Interesting CPU load (without actually traffic load)


(jacque74) #1

Hello, every ones in a while we get into a state where one of our
servers reports high USER and System CPU, as indicated on this graph:

http://bit.ly/yAQyPe

As you can tell, the rest of the cluster is pretty much idle, while
img699 is continuously hot with CPU

top - 14:28:46 up 737 days, 18:21, 1 user, load average: 12.03,
10.37, 10.25
Tasks: 125 total, 1 running, 124 sleeping, 0 stopped, 0 zombie
Cpu(s): 34.9%us, 33.9%sy, 0.0%ni, 18.8%id, 11.7%wa, 0.2%hi,
0.5%si, 0.0%st
Mem: 16472372k total, 16387968k used, 84404k free, 5952k
buffers
Swap: 9775544k total, 5632k used, 9769912k free, 6111504k
cached

PID USER PR NI VIRT RES SHR S %CPU %MEM TIME+
COMMAND
8625 root 20 0 9113m 8.4g 10m S 513.6 53.6 9021:31 java

Please see attached Jstack:

http://pastebin.com/HFUAn6ra

I am not really sure what its doing, all of the health status
indicators are idle, there is no merge or flush in progress, and left
alone, this server will be hot for days. The only way to resolve this
is to restart the process.

Shay, please let me know what you think.

-Jack


(Shay Banon) #2

Thanks for the stack trace. From what I can see, there are several on going stats requests on that node, and I can see when this might happen if a shard is being closed or was closed while they were executing (I can't see from the stack trace if thats the case). I fixed it here: https://github.com/elasticsearch/elasticsearch/issues/1772. Otherwise, the only other thing that I can think is that the networking lib is causing it (there were some bugs related to that in older versions, though they have been fixed and I its not evident that tis happening from the stack trace).

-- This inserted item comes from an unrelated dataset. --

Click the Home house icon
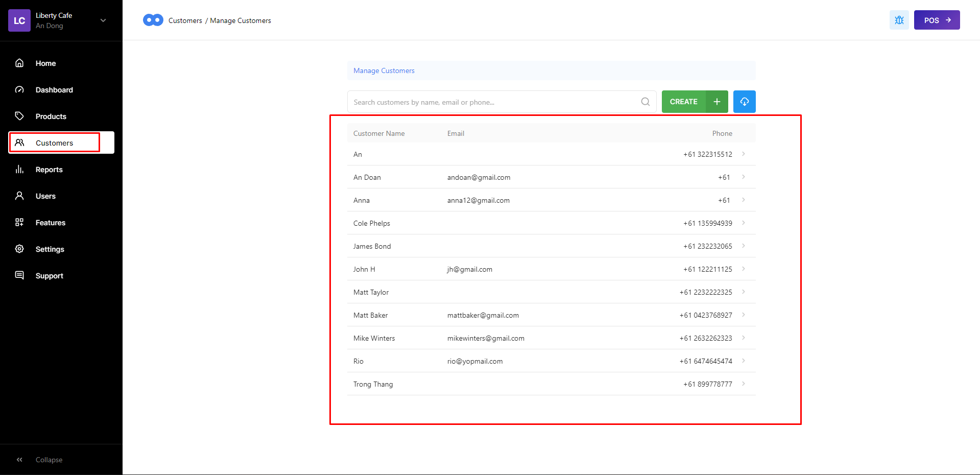Image resolution: width=980 pixels, height=475 pixels. (19, 63)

On Friday, March 9, 2012 at 12:31 AM, Jack Levin wrote:

Hello, every ones in a while we get into a state where one of our
servers reports high USER and System CPU, as indicated on this graph:

http://bit.ly/yAQyPe

As you can tell, the rest of the cluster is pretty much idle, while
img699 is continuously hot with CPU

top - 14:28:46 up 737 days, 18:21, 1 user, load average: 12.03,
10.37, 10.25
Tasks: 125 total, 1 running, 124 sleeping, 0 stopped, 0 zombie
Cpu(s): 34.9%us, 33.9%sy, 0.0%ni, 18.8%id, 11.7%wa, 0.2%hi,
0.5%si, 0.0%st
Mem: 16472372k total, 16387968k used, 84404k free, 5952k
buffers
Swap: 9775544k total, 5632k used, 9769912k free, 6111504k
cached

PID USER PR NI VIRT RES SHR S %CPU %MEM TIME+
COMMAND
8625 root 20 0 9113m 8.4g 10m S 513.6 53.6 9021:31 java

Please see attached Jstack:

http://pastebin.com/HFUAn6ra

I am not really sure what its doing, all of the health status
indicators are idle, there is no merge or flush in progress, and left
alone, this server will be hot for days. The only way to resolve this
is to restart the process.

Shay, please let me know what you think.

-Jack


(jacque74) #3

Shay, is there a stable version of ES I can get with this Fix?
Otherwise where can I get it?

-jack

On Mar 8, 4:04 pm, Shay Banon kim...@gmail.com wrote:

Thanks for the stack trace. From what I can see, there are several on going stats requests on that node, and I can see when this might happen if a shard is being closed or was closed while they were executing (I can't see from the stack trace if thats the case). I fixed it here:https://github.com/elasticsearch/elasticsearch/issues/1772. Otherwise, the only other thing that I can think is that the networking lib is causing it (there were some bugs related to that in older versions, though they have been fixed and I its not evident that tis happening from the stack trace).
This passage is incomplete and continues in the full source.